エリーが入れ墨の男と対峙していたとき、会場ではクラウンの部下が活躍していた。
彼らは、エリーの護衛という名目で戦う。
まずは、彼らが出てくる登場のシーンから。
「ロメル様を解放しろ!」
「エリー嬢はついて行っただろう!!」
貴族たちから非難の声が上がる。
エリーが従ったにもかかわらず、ロメルは解放されていなかったのだ。
「あの小娘が本当に従うまで、こいつは解放しない」
ロメルを捕らえている男は、冷たく言った。
貴族たちの非難の声は上がるが、ロメルが殺される危険があるために近づくモノはいない。
ーーくそぉ!エリー!すまないっ!!
ロメルは、心の中で何度もエリーに謝罪した。
それと共に、彼女に二度と会えなくなるのではないかという思いがこみ上げ、涙もこみ上げてきそうな心情だった。
そして今正に、彼の瞳からしずくがあふれるという瞬間、
「弱いな」
そんな声と共に、ロメルの体が突然解放された。
直後、背中に温かさを感じる。
「おっと。大丈夫か?」
突然解放されて倒れそうになるロメルを、小さな腕が支える。
ロメルが支えられた腕をたどって顔を見ると、そこにいたのは、フードを深く被った少年。
「火傷蜥蜴の奴らも手段を選ばねぇな」
少年ことセカンドはロメルを立たせ、会場に残っている他の火傷蜥蜴のモノに向かってかけだした。

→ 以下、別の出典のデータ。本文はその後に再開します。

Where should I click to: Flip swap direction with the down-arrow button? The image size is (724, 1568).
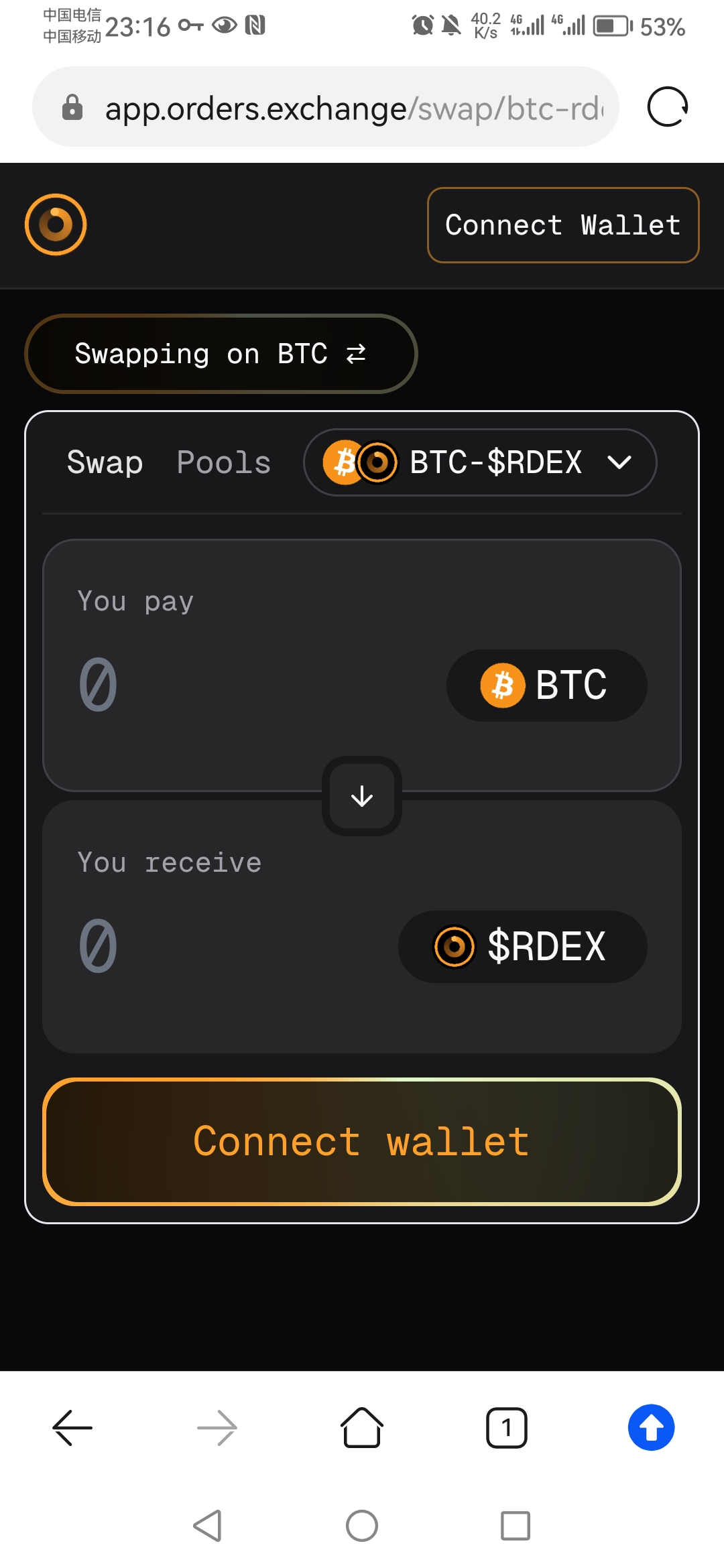[x=362, y=796]
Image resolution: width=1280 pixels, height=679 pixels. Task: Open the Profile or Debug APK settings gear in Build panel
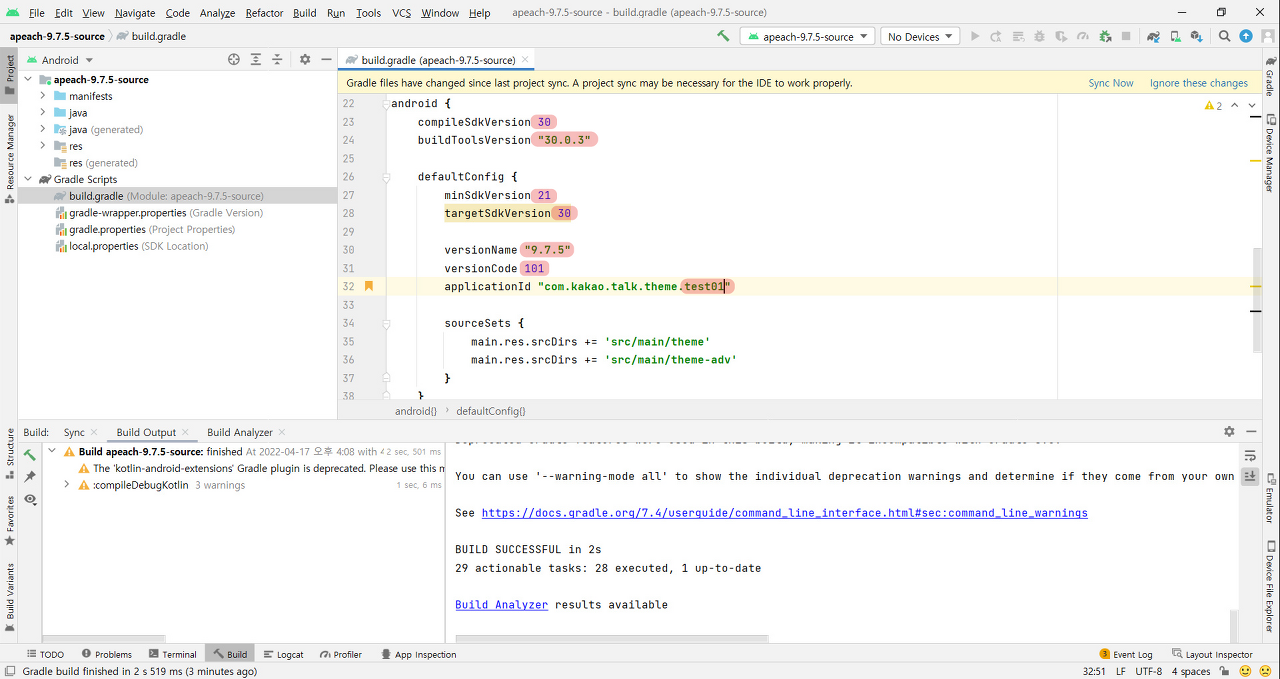coord(1229,431)

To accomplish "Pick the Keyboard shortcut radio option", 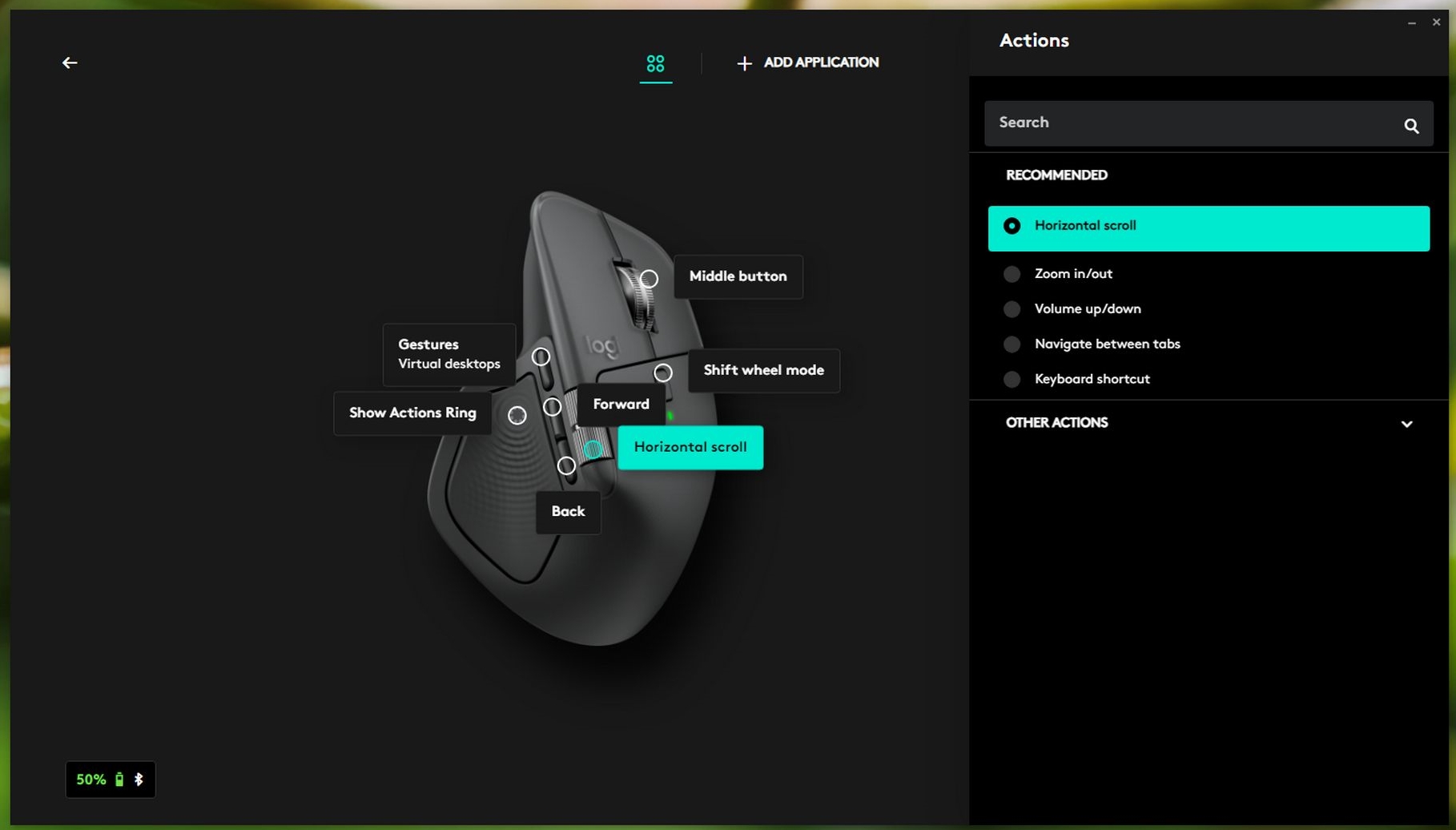I will tap(1012, 380).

ロメルはよく分からずへたり込むと、ぐちゃっとした感覚が伝わってくる。
「………え?」
嫌な予感がした。
その予感を確かめるべく、ロメルが恐る恐る自分の座った場所を見ると、
「し、死んでる」
先ほどまでロメルを捕らえていた男が、首から血を流して死んでいた。
ロメルは運の悪いことに、その首の上に座り込んでしまったらしい。
「ギャアアァァァ!!????」
「やめ、来るなぁ!!??」
ロメルが複雑な気分になる中、セカンドを含め数名のクラウンの部下たちは、火傷蜥蜴のものたち相手に勝利を収めていた。
次々と死体が作られていく。
ただ、そのときほどの順調な勝利が長く続くことはなかった。
途中で出てきた敵に手を焼くこととなったのだ。
その敵は、
「こいつら、反応が出てる!」
クラウンの1人が叫ぶ。
すると、他のメンバーは出てきた黒装束をじっと観察し出した。
反応といわれても、貴族たちには何の反応か分からなかった。
だが、クラウン内で反応と言えば、
「ちっ。闇の加護持ちか」
「シッカリと洗脳もされてる、さすがは火傷蜥蜴だね」
黒ずくめのモノたちはクラウンのメンバーと同じように、人体実験の被害者だったのだ。
全員から闇の加護を持っている気配が感じ取れる。
「ただこの人数から考えて、実験が成功されたわけではないか」
セカンドは黒ずくめの子供たちを見ながら判断した。
エリーによってあっさりと得られた闇の加護だが、どうやら火傷蜥蜴はまだその方法を発見できていないよう。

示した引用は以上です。